**Problem to solve:** From the entries that follow, pick out all lines holding "Band".

**Provided data:**
■ ■ ■ ■ ■ ■ ■

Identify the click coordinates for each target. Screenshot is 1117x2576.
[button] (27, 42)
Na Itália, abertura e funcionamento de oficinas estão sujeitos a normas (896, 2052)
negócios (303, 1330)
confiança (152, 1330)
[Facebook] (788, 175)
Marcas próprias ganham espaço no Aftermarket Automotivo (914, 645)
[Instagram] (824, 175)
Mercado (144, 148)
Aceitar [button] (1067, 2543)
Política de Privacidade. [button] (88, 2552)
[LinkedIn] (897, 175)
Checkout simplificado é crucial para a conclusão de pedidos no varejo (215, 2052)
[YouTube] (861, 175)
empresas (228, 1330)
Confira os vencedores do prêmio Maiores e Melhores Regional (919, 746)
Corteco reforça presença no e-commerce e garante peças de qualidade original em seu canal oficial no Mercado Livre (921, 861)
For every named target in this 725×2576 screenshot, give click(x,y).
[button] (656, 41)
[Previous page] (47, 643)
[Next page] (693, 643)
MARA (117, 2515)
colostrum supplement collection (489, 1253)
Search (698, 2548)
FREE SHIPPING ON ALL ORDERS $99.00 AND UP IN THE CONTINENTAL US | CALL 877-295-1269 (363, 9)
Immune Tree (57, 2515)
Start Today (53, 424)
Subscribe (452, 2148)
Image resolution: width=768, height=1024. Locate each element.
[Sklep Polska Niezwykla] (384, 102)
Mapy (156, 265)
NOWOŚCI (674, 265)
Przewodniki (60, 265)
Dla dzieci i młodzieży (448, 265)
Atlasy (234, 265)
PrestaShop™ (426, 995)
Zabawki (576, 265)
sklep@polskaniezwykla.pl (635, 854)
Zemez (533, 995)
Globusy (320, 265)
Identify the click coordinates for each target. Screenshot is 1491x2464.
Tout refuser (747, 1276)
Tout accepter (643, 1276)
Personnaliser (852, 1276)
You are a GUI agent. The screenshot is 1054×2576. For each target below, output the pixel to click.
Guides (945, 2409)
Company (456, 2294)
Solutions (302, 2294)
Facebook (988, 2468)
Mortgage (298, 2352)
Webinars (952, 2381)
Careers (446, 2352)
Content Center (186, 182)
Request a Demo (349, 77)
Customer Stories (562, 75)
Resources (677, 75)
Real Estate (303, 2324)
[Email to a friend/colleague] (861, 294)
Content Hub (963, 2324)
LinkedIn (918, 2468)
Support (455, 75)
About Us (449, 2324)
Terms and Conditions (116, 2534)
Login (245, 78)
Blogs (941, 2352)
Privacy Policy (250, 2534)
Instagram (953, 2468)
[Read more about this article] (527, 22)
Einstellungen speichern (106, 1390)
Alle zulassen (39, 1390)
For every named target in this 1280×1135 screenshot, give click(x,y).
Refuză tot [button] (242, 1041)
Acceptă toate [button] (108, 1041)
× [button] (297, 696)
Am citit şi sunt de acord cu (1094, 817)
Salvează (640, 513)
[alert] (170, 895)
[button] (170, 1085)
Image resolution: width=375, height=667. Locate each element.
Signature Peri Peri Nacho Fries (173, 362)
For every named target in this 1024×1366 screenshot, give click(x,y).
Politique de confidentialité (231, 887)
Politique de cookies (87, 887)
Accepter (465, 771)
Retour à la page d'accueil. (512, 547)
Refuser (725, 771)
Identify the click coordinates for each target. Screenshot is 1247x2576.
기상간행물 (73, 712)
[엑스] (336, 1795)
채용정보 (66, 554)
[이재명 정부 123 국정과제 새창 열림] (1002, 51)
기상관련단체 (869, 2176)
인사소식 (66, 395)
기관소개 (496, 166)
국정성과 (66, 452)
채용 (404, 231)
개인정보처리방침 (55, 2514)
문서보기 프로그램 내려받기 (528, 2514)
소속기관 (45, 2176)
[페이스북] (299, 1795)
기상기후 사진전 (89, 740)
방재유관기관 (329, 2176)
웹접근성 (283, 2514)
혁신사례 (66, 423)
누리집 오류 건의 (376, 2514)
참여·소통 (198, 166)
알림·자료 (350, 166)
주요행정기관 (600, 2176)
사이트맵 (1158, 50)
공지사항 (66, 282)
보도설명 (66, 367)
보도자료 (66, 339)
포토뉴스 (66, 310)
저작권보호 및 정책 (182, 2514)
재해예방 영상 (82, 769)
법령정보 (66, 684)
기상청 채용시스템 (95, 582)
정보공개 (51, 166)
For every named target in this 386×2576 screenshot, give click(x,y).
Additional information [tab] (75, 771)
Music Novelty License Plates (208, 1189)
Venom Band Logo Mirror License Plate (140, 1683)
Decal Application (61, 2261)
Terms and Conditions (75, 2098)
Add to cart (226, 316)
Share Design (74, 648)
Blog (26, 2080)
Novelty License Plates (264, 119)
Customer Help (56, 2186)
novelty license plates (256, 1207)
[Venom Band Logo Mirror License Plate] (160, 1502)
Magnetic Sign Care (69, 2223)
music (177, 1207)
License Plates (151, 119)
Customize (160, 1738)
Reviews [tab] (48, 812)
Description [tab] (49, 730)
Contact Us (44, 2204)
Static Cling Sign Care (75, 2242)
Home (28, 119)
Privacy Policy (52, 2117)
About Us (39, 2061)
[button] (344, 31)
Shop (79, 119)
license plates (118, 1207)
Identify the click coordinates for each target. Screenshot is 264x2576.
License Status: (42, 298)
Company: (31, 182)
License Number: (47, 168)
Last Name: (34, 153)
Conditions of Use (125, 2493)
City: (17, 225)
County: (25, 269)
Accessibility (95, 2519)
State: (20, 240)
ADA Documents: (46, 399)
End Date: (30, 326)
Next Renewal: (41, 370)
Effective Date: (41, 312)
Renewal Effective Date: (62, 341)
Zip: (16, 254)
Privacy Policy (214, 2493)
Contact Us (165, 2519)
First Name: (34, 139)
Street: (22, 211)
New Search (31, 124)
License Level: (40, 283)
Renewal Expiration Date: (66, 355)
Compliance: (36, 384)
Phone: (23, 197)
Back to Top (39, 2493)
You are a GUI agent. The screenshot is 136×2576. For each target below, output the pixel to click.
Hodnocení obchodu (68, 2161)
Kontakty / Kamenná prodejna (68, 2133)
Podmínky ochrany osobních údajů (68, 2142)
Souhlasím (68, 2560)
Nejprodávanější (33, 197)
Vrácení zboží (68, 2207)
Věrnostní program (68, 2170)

■ ■ ■ ■ ■ ■ ■

**Answer box:**
Venom Band Logo Mirror License Plate (140, 1683)
[Venom Band Logo Mirror License Plate] (160, 1502)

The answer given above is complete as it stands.